European Journal of Clinical Microbiology & Infectious Diseases
- Discipline: Clinical microbiology and Infectious diseases
- Language: English
- Edited by: Laurent Poirel

Publication details
- Former name: European Journal of Clinical Microbiology
- History: 1982–present
- Publisher: Springer Science+Business Media
- Frequency: Monthly
- Open access: Hybrid
- Impact factor: 3.2 (2025)

Standard abbreviations
- ISO 4: Eur. J. Clin. Microbiol. Infect. Dis.

Indexing
- CODEN: EJCDEU
- ISSN: 0934-9723 (print) 1435-4373 (web)
- OCLC no.: 17800606

Links
- Journal homepage; Online access and archive;

= European Journal of Clinical Microbiology & Infectious Diseases =

The European Journal of Clinical Microbiology & Infectious Diseases is a monthly peer-reviewed medical journal covering clinical microbiology and infectious diseases. It was established in 1982 as the European Journal of Clinical Microbiology obtaining its current title in 1987. The founding editor was Ilja Braveny. The editor-in-chief is Laurent Poirel.
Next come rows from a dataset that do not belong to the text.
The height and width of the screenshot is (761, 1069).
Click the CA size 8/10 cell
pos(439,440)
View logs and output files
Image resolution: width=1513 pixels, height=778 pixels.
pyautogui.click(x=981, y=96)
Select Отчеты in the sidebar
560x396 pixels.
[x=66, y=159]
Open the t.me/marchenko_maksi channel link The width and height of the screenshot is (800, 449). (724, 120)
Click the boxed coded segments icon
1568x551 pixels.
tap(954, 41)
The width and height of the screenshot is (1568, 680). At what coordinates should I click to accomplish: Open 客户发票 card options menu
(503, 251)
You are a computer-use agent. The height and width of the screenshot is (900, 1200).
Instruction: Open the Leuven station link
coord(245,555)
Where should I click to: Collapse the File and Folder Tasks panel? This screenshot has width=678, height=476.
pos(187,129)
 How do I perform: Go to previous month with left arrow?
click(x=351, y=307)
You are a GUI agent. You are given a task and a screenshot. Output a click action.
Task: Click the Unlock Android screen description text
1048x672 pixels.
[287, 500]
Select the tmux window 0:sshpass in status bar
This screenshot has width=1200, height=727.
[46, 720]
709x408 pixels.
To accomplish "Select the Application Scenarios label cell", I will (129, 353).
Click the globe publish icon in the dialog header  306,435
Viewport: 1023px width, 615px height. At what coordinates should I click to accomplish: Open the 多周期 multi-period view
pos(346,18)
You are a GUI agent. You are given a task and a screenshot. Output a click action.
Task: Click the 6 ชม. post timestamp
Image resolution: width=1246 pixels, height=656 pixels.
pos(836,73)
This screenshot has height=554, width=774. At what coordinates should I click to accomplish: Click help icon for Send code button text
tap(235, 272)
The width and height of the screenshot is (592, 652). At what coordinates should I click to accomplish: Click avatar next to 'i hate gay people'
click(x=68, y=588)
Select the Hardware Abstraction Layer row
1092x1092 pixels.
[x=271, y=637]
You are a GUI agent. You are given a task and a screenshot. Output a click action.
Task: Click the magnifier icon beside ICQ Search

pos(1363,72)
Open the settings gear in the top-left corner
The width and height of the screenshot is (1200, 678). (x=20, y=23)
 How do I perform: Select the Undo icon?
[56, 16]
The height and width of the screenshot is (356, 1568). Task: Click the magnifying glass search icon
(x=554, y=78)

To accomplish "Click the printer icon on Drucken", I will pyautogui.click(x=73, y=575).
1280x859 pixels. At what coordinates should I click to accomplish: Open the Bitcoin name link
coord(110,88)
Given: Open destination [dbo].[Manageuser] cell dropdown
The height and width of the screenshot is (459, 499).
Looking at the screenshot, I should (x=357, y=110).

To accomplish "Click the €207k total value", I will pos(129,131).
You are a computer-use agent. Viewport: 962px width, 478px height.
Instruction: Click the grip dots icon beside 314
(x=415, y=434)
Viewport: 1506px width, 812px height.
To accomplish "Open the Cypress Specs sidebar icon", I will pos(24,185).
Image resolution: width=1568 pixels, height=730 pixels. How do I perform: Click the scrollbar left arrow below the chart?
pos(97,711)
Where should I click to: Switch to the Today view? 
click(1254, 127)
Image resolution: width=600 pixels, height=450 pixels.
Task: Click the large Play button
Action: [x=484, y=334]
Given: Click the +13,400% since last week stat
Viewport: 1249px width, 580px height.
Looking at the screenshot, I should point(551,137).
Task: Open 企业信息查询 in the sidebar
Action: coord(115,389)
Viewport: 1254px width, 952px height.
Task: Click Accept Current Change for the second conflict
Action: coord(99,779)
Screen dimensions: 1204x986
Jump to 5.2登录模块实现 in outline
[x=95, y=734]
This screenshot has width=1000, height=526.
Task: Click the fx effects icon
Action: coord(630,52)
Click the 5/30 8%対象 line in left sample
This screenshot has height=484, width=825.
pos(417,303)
It is published by Springer Science+Business Media.

==Abstracting and indexing==
The journal is abstracted and indexed in:

- Academic OneFile
- Academic Search
- CAB Abstracts
- Chemical Abstracts
- Current Contents/Life Sciences
- Elsevier BIOBASE
- Embase
- Global Health
- Index Medicus/MEDLINE/PubMed
- International Bibliography of Periodical Literature
- Science Citation Index Expanded (SCIE)
- Scopus
- Tropical Diseases Bulletin

According to the Journal Citation Reports, the journal has a 2025 impact factor of 3.2, ranking it 55th out of 141 journals in the category "Infectious Diseases" and 92th out of 167 journals in the category "Microbiology".